The National Palace Museum, located in Taipei, Taiwan. Nearly every guide to Taipei recommends a visit to the iconic National Palace Museum, and for good reason: it houses over 600,000 artefacts and artworks from imperial China, spanning 8,000 years of history.

That makes it the largest collection of ancient Chinese artefacts in the world (yes, more than in China itself). Originally housed in Beijing’s Forbidden City by the imperial family, the collection was partially evacuated to Taiwan during the Chinese Civil War so that the most precious items could be preserved.

The National Palace Museum was originally established as the Palace Museum in the Forbidden City on 10 October 1925.  

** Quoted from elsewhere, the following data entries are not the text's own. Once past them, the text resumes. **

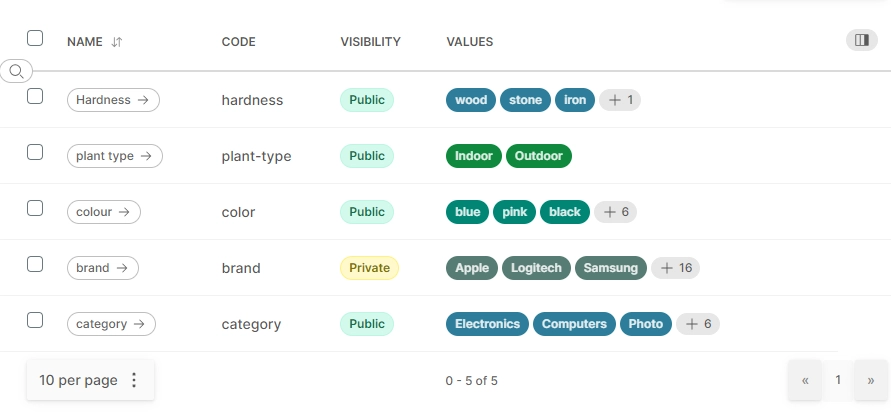This screenshot has height=415, width=891.
Task: Open the plant type attribute
Action: [x=114, y=156]
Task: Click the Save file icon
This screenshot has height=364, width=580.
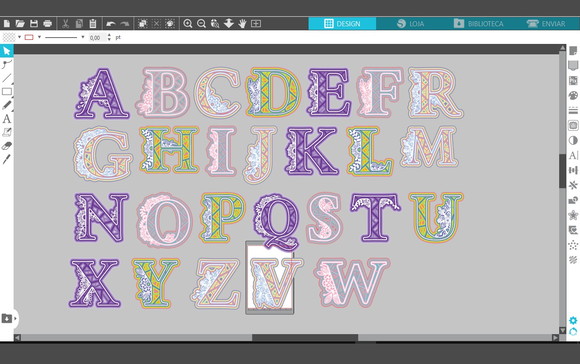Action: 34,24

Complete inventory inspection has been taken three times in 1951–1954, 1989–1991 and 2008–2012 since the museum started to bring collections to Taiwan in 1948. According to official report, the museum house Chinese calligraphy, porcelain, bronzes, paintings, jades and many other artifacts, with 22% (2,972 out of 13,491 crates) of the boxes originally transported south from the Forbidden City. 

A lot of these artifacts were brought by Chiang Kai-shek before his Kuomintang forces fled the mainland in 1949. The museum has accumulated nearly 700,000 artifacts of significant historical or artistic values. With a collection of this size, only 1% of the collection is exhibited at any given time. The rest of the collection is stored in temperature controlled vaults.